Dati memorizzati
____

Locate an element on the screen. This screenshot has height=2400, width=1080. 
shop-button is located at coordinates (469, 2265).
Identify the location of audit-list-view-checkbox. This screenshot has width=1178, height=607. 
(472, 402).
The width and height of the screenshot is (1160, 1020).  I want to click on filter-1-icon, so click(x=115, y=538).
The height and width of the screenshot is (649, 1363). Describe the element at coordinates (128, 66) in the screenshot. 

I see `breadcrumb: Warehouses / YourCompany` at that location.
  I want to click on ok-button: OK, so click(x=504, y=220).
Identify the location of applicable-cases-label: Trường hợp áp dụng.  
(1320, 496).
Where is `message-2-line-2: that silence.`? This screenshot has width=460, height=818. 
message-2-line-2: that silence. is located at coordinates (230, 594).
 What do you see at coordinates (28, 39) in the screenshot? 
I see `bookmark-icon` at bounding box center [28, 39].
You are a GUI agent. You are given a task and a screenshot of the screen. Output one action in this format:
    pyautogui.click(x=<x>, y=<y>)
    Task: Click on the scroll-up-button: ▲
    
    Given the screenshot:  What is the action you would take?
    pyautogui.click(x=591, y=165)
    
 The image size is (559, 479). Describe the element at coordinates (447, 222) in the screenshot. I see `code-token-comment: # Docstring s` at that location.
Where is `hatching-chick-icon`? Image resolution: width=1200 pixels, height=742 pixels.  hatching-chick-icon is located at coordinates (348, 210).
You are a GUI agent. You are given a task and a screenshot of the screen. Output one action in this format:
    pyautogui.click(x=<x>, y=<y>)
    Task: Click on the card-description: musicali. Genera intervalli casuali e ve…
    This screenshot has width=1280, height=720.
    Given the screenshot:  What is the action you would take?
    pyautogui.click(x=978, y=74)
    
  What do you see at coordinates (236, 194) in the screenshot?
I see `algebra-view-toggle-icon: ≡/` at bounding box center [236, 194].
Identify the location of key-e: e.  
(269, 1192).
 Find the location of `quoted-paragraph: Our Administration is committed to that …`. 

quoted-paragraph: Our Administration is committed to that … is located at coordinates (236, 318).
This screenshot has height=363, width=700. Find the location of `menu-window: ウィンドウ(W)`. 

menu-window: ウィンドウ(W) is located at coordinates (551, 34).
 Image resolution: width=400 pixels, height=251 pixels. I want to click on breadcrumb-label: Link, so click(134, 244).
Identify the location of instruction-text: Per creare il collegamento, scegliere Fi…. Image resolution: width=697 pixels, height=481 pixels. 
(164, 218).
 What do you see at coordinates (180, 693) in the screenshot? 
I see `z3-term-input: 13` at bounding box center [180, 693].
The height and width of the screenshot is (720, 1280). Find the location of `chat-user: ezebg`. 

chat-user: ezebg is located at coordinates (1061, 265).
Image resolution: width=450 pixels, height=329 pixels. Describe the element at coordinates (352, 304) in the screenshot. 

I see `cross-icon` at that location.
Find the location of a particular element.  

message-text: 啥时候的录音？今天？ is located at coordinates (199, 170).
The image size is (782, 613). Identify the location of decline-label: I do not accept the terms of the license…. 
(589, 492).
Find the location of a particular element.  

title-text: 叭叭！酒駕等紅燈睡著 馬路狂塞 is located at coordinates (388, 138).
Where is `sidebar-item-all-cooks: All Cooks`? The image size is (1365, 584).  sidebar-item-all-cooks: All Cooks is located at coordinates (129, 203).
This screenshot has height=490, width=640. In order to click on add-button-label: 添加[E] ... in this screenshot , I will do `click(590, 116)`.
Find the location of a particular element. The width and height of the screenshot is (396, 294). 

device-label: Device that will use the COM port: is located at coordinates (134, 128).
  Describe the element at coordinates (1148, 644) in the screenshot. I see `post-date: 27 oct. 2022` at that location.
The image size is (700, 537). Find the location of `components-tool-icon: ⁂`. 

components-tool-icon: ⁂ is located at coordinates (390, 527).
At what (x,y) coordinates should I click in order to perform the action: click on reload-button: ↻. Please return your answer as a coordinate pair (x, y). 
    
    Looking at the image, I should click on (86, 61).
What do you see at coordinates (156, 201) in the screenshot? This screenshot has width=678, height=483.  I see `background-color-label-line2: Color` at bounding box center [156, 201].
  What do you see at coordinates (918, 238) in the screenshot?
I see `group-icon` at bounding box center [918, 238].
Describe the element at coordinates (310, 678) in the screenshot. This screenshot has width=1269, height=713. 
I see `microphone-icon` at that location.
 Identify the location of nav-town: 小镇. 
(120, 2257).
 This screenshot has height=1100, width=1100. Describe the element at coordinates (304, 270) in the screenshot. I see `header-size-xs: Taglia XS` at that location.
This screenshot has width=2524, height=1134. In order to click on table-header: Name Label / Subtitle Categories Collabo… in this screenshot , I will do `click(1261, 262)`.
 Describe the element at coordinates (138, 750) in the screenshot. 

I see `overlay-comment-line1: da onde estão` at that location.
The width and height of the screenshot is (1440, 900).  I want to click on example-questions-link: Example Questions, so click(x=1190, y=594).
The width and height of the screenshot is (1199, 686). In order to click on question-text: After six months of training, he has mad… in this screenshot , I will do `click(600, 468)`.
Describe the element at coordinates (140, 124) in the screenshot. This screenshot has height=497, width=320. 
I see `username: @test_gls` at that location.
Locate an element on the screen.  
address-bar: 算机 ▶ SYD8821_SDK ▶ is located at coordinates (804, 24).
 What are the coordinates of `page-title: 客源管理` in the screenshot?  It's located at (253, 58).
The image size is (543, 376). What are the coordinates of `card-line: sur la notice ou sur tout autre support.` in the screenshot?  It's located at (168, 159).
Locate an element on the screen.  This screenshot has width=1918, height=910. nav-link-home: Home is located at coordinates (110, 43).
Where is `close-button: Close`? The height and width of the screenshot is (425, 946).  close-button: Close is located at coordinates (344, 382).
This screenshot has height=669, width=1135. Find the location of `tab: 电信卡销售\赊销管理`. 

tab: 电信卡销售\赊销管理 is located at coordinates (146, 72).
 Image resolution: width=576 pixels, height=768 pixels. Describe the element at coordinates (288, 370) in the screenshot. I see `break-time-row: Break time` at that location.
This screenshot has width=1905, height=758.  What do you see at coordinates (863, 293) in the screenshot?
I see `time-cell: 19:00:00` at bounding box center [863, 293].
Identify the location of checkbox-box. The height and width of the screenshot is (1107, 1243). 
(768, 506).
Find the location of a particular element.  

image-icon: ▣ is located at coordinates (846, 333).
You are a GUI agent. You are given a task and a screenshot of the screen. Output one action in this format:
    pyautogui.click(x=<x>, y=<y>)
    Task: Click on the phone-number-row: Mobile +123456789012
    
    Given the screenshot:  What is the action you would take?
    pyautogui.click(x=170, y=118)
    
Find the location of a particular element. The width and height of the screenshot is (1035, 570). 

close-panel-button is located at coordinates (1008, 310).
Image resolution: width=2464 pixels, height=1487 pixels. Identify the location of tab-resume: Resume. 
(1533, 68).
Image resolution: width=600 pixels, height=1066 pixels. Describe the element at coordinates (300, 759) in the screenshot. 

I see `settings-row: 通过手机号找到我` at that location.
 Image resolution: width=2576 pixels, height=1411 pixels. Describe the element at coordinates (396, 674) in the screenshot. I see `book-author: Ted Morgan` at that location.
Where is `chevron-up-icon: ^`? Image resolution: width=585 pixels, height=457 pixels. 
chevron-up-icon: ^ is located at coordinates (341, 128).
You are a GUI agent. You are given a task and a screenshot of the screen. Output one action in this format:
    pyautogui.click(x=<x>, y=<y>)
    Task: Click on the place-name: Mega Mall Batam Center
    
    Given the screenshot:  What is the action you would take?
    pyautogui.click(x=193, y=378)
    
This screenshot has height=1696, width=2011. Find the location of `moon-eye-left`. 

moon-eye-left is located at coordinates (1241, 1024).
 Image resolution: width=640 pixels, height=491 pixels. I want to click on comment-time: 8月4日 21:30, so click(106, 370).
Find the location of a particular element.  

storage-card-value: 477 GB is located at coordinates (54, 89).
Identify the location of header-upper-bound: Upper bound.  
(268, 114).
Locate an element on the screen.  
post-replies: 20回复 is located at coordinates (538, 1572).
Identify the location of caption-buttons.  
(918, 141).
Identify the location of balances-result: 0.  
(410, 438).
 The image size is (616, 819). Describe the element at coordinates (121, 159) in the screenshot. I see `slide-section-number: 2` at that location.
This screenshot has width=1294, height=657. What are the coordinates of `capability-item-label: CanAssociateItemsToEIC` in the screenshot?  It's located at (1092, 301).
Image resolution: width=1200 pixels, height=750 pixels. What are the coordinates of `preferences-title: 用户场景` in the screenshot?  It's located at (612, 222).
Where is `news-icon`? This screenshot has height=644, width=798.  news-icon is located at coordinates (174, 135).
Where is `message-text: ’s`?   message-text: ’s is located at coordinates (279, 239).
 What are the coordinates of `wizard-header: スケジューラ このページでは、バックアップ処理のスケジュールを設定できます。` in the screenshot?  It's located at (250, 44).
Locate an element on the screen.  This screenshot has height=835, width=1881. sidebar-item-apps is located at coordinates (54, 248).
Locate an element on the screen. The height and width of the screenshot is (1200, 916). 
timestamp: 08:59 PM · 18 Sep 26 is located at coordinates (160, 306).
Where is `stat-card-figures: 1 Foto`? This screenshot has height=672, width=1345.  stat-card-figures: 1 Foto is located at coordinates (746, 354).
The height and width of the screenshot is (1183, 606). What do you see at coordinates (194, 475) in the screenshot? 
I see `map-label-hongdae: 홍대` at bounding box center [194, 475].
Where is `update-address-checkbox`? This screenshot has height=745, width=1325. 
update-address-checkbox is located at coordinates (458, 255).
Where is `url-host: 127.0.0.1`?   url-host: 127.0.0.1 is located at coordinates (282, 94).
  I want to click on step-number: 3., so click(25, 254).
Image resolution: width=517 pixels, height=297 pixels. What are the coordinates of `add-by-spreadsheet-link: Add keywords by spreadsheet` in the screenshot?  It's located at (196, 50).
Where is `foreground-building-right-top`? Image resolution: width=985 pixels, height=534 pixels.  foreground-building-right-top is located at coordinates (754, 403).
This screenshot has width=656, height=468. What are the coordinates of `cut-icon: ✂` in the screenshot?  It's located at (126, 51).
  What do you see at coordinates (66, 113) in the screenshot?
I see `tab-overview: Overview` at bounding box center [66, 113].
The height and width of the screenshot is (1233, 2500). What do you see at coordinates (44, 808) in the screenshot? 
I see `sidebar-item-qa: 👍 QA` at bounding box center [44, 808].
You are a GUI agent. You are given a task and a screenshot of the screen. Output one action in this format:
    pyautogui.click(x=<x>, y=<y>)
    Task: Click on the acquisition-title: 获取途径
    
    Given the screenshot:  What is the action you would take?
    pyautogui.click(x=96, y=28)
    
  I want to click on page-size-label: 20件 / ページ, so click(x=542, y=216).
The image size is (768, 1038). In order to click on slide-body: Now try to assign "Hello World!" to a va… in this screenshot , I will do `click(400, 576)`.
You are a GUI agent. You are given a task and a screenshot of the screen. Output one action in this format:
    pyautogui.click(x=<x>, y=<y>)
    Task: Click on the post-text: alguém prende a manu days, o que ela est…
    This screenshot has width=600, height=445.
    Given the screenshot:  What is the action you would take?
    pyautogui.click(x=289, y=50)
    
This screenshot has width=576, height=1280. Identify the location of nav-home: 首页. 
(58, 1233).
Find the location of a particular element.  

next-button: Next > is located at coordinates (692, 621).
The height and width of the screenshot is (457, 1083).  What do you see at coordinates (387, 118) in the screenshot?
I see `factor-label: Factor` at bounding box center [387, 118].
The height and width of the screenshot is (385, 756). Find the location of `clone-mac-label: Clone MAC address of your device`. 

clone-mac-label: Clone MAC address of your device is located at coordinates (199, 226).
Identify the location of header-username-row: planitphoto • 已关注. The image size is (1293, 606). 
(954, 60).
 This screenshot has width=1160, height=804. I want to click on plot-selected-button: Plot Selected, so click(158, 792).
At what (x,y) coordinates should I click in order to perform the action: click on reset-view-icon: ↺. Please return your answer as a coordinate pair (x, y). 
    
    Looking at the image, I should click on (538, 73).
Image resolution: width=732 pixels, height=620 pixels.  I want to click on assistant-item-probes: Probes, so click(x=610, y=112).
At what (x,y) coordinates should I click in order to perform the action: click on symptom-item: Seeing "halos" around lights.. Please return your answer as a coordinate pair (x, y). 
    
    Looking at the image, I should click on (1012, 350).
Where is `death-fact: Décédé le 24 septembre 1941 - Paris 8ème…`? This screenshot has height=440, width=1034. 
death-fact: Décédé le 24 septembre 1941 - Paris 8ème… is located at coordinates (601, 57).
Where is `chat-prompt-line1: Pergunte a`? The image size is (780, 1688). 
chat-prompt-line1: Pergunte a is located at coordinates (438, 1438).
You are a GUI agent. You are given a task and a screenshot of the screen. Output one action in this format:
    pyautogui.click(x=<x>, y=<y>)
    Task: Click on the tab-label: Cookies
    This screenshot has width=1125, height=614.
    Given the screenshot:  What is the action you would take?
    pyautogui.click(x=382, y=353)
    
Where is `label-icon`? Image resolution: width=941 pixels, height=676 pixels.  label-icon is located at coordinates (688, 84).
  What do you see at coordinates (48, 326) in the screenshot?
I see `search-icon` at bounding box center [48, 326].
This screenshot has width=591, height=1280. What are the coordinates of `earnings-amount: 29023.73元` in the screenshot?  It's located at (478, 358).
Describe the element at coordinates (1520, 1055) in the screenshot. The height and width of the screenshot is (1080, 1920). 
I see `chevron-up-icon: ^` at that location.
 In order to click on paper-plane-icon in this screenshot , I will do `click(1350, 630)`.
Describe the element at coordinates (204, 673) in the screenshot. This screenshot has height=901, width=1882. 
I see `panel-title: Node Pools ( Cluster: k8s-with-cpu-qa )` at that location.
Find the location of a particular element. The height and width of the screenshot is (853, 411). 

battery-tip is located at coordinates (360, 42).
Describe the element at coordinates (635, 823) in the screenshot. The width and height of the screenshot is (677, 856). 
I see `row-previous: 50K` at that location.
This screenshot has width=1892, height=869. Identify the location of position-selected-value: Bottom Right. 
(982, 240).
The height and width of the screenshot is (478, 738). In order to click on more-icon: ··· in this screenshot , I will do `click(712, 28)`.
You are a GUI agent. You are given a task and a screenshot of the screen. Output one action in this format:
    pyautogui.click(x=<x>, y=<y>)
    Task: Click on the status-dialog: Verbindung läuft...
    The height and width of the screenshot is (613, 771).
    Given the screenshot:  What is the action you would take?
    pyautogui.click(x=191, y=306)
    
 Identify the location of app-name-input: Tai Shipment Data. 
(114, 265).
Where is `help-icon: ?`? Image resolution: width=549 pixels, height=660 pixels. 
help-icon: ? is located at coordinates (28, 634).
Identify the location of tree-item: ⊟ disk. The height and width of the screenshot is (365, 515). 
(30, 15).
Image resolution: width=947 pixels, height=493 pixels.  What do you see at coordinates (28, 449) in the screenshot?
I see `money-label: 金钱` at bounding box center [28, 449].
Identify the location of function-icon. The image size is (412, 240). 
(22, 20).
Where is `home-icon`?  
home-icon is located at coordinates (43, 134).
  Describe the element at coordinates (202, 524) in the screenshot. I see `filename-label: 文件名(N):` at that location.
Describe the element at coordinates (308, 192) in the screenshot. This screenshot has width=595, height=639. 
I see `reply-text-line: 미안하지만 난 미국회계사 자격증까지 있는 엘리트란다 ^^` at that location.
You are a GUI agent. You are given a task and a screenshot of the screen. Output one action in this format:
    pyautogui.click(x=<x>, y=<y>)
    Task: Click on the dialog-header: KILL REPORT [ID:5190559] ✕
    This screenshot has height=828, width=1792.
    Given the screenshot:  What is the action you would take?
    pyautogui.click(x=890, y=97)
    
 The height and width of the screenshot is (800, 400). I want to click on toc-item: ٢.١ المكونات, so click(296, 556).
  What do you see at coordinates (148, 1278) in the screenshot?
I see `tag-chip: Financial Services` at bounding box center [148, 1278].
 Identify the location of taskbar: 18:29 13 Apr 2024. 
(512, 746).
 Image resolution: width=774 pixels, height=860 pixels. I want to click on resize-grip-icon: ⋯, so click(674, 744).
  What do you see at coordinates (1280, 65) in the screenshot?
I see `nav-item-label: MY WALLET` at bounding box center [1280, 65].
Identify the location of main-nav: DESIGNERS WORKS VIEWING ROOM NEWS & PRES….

____

**Prova tu**
Trascrivi senza alcuna modifica tutte le righe, dalla prima in alto fino a quella che contiene "coordinates (348, 210).", inclusa.

**Risultato del compito**
Locate an element on the screen. This screenshot has height=2400, width=1080. 
shop-button is located at coordinates (469, 2265).
Identify the location of audit-list-view-checkbox. This screenshot has width=1178, height=607. 
(472, 402).
The width and height of the screenshot is (1160, 1020).  I want to click on filter-1-icon, so click(x=115, y=538).
The height and width of the screenshot is (649, 1363). Describe the element at coordinates (128, 66) in the screenshot. 

I see `breadcrumb: Warehouses / YourCompany` at that location.
  I want to click on ok-button: OK, so click(x=504, y=220).
Identify the location of applicable-cases-label: Trường hợp áp dụng.  
(1320, 496).
Where is `message-2-line-2: that silence.`? This screenshot has width=460, height=818. 
message-2-line-2: that silence. is located at coordinates (230, 594).
 What do you see at coordinates (28, 39) in the screenshot? 
I see `bookmark-icon` at bounding box center [28, 39].
You are a GUI agent. You are given a task and a screenshot of the screen. Output one action in this format:
    pyautogui.click(x=<x>, y=<y>)
    Task: Click on the scroll-up-button: ▲
    
    Given the screenshot:  What is the action you would take?
    pyautogui.click(x=591, y=165)
    
 The image size is (559, 479). Describe the element at coordinates (447, 222) in the screenshot. I see `code-token-comment: # Docstring s` at that location.
Where is `hatching-chick-icon`? Image resolution: width=1200 pixels, height=742 pixels.  hatching-chick-icon is located at coordinates (348, 210).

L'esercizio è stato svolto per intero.